Problem details — Continue the report below on Andersen's lawsuit over his arrest at the hospital, picking up after its last sentence.

Text section —

# # # #

City and law enforcement officials declined to comment, citing the pending litigation.

According to the complaint, Andersen’s daughter was airlifted to Memorial Hospital after she was struck by his fiancee's car as she pulled out of the driveway.

At the hospital, Andersen, a former Marine who fought in Afghanistan, was confronted by former Teller County Sheriff’s detective Anthony Matarazzo and Colorado Springs police officers Vito DelCore, Todd Eckert and Carlos Sandoval, who asked for Andersen’s fiancee’s phone, the complaint stated.

They claimed to suspect there was evidence of child abuse on the phone, according to the complaint.

When Andersen refused to give the officers the phone, they grabbed him by his wrists, threw him on the ground and Tazed him twice, the complaint alleged. The officers arrested Andersen on suspicion of resisting arrest and obstruction, although the case was later dismissed by the El Paso County District Attorney’s Office, according to the complaint.

No child abuse charges were filed, said Andersen’s attorney, David Lane.

# # # #

Items drawn from a data source:
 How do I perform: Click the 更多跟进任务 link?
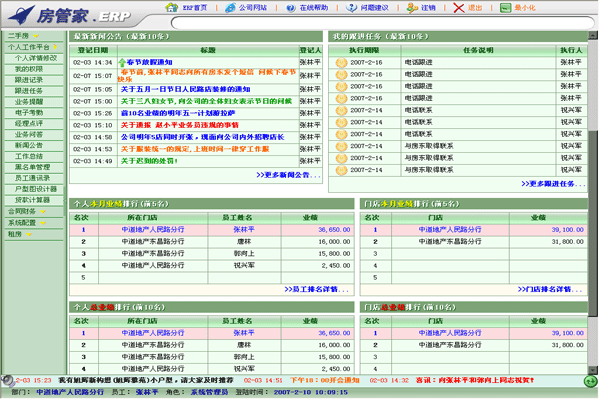pyautogui.click(x=554, y=184)
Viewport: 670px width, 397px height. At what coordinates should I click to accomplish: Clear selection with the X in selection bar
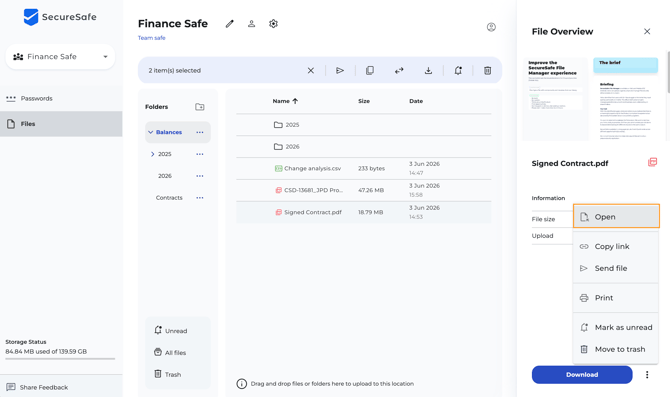click(311, 71)
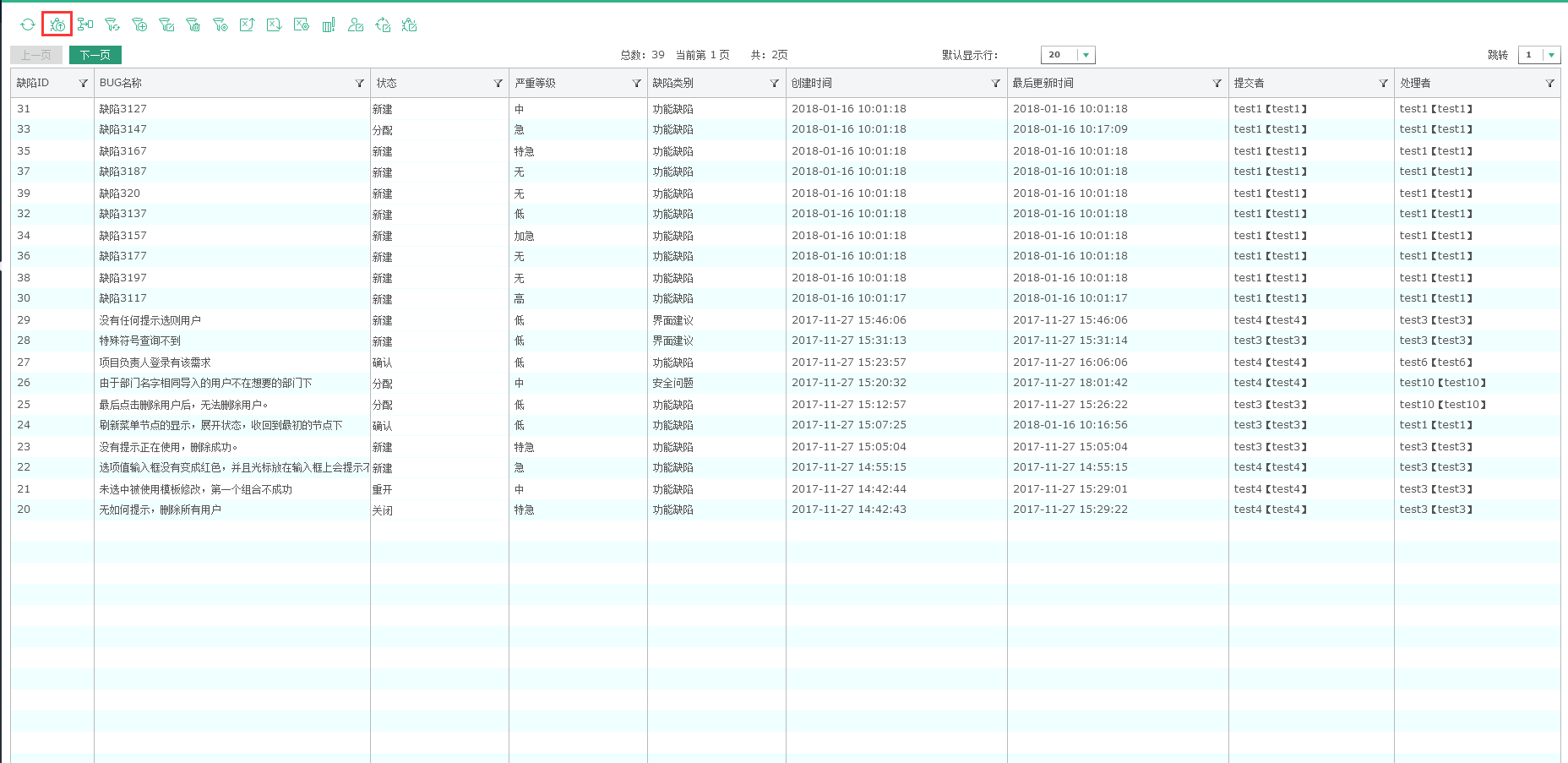Viewport: 1568px width, 763px height.
Task: Click the Excel import icon with down arrow
Action: pyautogui.click(x=274, y=25)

# # # #

Reply to the exercise —
In police body-worn camera footage, Andersen’s father, who was also in the hospital room, is heard saying to officers: “This is not right—gentlemen please.” DelCore is then heard telling him that he is also going to be Tazed.

“The officers used this violent force and unlawfully arrested Mr. Andersen despite the fact that they had no reasonable suspicion or probable cause that he had committed any crime, while he was unarmed, was acting lawfully, was remaining calm, and did not threaten any officer,” Lane said in a written statement.

The complaint also alleges the city of Colorado Springs and Teller County failed to properly train officers on how to conduct a lawful seizure, search or arrest and failed to discipline its officers following the incident with Andersen.